A conversation with Paul Patrick about BEA's AquaLogic suite

Paul Patrick is the architect of BEA's AquaLogic suite. In today's podcast we reflect on what's happened in the year since BEA declared its intention to become the Switzerland of SOA. Topics include objects versus services, why SOA != web services, how XQuery enables smart intermediaries, the nature of security in a world of distributed data, and BEA's intentions with respect to .NET, PHP, REST, and POX. Despite that mouthful of acronyms, the conversation should be accessible to IT-oriented businessfolk as well as to business-oriented technologists.
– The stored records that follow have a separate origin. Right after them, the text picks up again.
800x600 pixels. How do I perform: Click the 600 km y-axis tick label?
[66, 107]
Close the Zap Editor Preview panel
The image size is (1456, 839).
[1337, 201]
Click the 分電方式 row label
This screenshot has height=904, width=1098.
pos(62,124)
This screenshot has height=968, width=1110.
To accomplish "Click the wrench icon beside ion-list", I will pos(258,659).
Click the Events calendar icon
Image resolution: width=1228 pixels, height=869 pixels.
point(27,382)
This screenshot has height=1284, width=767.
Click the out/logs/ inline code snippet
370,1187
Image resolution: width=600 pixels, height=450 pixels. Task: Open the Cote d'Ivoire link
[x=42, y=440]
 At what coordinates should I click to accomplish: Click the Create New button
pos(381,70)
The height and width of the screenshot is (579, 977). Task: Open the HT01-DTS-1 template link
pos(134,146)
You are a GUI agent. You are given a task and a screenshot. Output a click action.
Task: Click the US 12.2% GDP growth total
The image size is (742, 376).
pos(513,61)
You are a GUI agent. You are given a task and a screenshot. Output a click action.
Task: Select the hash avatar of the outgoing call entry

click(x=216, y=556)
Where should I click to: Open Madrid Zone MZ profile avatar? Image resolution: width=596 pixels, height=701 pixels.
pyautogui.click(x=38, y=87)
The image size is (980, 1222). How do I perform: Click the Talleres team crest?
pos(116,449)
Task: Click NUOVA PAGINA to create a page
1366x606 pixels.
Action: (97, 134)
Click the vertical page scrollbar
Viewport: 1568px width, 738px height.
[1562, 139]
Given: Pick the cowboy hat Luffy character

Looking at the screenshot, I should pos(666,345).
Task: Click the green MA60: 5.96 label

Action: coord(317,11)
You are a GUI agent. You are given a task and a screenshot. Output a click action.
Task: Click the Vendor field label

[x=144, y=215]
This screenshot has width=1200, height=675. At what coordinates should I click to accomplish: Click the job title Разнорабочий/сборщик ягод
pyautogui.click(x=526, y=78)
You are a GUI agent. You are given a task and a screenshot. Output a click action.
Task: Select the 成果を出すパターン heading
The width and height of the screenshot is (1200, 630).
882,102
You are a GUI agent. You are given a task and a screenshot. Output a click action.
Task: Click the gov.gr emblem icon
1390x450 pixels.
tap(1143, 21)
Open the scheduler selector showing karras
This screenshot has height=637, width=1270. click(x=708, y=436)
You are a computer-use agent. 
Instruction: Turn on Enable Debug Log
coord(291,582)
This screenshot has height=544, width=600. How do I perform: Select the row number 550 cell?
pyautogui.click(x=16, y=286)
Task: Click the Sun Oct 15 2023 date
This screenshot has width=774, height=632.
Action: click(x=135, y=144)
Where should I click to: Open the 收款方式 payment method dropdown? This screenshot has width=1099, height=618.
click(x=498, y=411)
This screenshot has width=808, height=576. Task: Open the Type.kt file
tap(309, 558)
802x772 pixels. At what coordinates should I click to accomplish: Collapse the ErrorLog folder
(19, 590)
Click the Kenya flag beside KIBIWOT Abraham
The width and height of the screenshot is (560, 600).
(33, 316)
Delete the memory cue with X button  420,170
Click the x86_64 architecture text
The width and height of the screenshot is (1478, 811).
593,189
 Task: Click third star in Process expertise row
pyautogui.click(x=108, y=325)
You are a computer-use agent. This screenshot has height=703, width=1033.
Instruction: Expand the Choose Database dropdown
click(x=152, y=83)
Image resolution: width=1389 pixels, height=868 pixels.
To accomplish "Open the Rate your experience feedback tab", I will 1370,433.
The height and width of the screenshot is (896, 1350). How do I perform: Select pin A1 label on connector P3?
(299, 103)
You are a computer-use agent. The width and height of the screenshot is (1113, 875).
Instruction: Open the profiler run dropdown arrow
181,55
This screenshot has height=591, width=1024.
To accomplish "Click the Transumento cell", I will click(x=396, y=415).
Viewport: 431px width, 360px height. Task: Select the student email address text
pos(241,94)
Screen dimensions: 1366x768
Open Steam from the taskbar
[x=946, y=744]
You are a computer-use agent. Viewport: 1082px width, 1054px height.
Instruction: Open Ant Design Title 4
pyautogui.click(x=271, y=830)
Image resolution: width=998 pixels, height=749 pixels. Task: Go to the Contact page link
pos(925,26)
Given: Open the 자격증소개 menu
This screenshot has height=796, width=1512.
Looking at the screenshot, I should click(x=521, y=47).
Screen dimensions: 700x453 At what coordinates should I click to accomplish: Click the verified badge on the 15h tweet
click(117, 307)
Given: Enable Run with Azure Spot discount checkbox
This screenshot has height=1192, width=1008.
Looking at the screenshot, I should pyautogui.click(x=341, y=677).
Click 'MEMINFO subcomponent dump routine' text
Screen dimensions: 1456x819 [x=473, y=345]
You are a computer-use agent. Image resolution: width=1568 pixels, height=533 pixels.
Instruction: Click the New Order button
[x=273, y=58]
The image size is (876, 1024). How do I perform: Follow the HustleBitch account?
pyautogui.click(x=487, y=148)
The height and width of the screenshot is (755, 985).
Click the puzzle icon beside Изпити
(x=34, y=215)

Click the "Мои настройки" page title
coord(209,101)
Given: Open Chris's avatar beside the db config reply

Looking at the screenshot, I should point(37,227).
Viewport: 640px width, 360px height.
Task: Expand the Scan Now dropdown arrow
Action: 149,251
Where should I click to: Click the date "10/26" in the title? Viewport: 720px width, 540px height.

One of the pleasures of having been in this game as long as I have is that, once in a while, you get to reconnect with fond memories. Back in my BYTE days, around the time when CORBA was being overhyped just as web services tend to be lately, a team of folks from Digital Equipment Corp. arrived to show us their CORBA product, called ACA Services. (You can still find the occasional reference to it floating around on the Net.) At a time when cosmic architectures were all the rage, these folks impressed me mightily with their down-to-earth approach. They'd take anything you had -- a Unix shell script, a Windows application, a DOS batch file -- and wrap it up as a service in their CORBA framework.

In this interview I learned that the architect of ACA Services was -- you guessed it -- Paul Patrick.